Speaker: Chenglong Bao, YMSC, Tsinghua

Time: Mar. 14

Abstract: In recent years, the concept of sparse representation has been widely used in many applications. Among extensive works in this direction, K-SVD is a typical method in the dictionary learning. However, the convergence of K-SVD is not clear. In this talk, I will introduce an efficient numerical algorithm for solving L0-norm related problems with convergence guarantee. Additionaly, some variants of dictionary learning models are proposed for dynamic texture classification and cerebellar functional parcellation. At last, the approximation analysis for the dictionary learning models is discussed.

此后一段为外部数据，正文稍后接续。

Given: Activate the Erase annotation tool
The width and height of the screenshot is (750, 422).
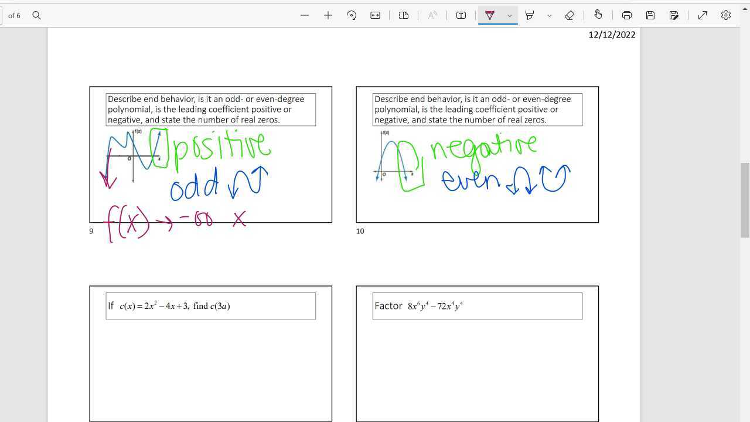Looking at the screenshot, I should (570, 15).
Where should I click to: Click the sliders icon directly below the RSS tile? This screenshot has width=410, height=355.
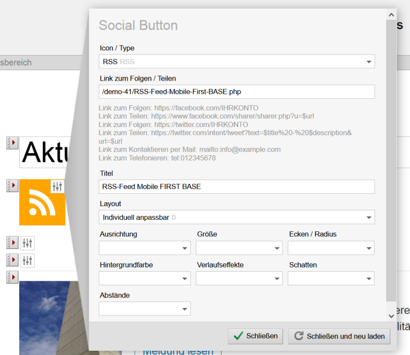[27, 243]
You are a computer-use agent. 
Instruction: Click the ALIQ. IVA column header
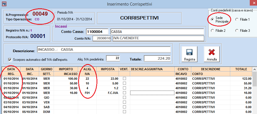pos(87,72)
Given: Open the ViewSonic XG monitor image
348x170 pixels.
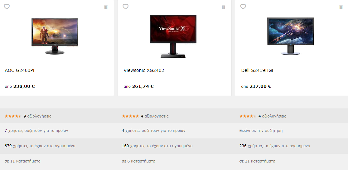Looking at the screenshot, I should 173,37.
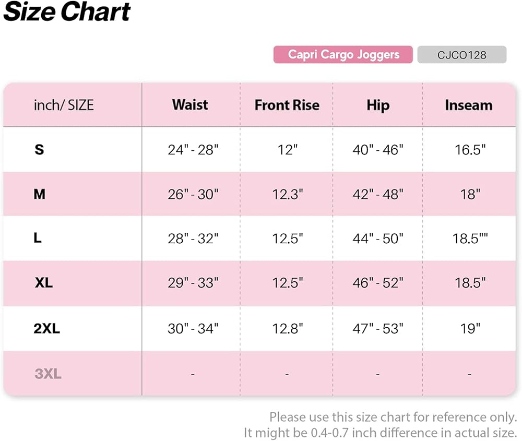Viewport: 522px width, 441px height.
Task: Click the 30" - 34" waist measurement
Action: click(x=193, y=329)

Title: Mathematical Modeling and Analysis of Single-Neuron Computation

Speaker: Songting Li, Courant Institute, NYU

Time: 10:30am, Mar. 8 (Thursday), Lecture Hall, Floor 3, Jin Chun Yuan West Building

Abstract: A neuron with dendrites is believed to be the fundamental computational unit in the brain. To understand information processing in the brain, mathematical modeling of single-neuron dynamics has proven to be an effective approach. Among all the neuron models, multi-compartment (PDEs) models and single-compartment (ODE) models are two popular frameworks that describe a neuron at different levels. In general, multi-compartment models incorporating dendritic features are biologically detailed but mathematically intractable and computationally inefficient, while single-compartment models only characterizing the cell body are mathematically tractable and computationally efficient but biologically oversimplified. A neuron model with both simple mathematical structure and rich biological detail is thus still lacking. In this talk, by using asymptotic analysis, I will derive a class of single-compartment neuron models, consisting of one ordinary differential equation, from the corresponding multi-compartment models consisting of hundreds of partial differential equations, and further verify the derived model in realistic neuron simulations and biological experiments. In contrast to the existing single-compartment models, our derived model is capable of performing detailed dendritic computations such as feature selectivity and sound localization, and can greatly reduce the computational cost in large-scale neuronal network simulations without the loss of dendritic functions.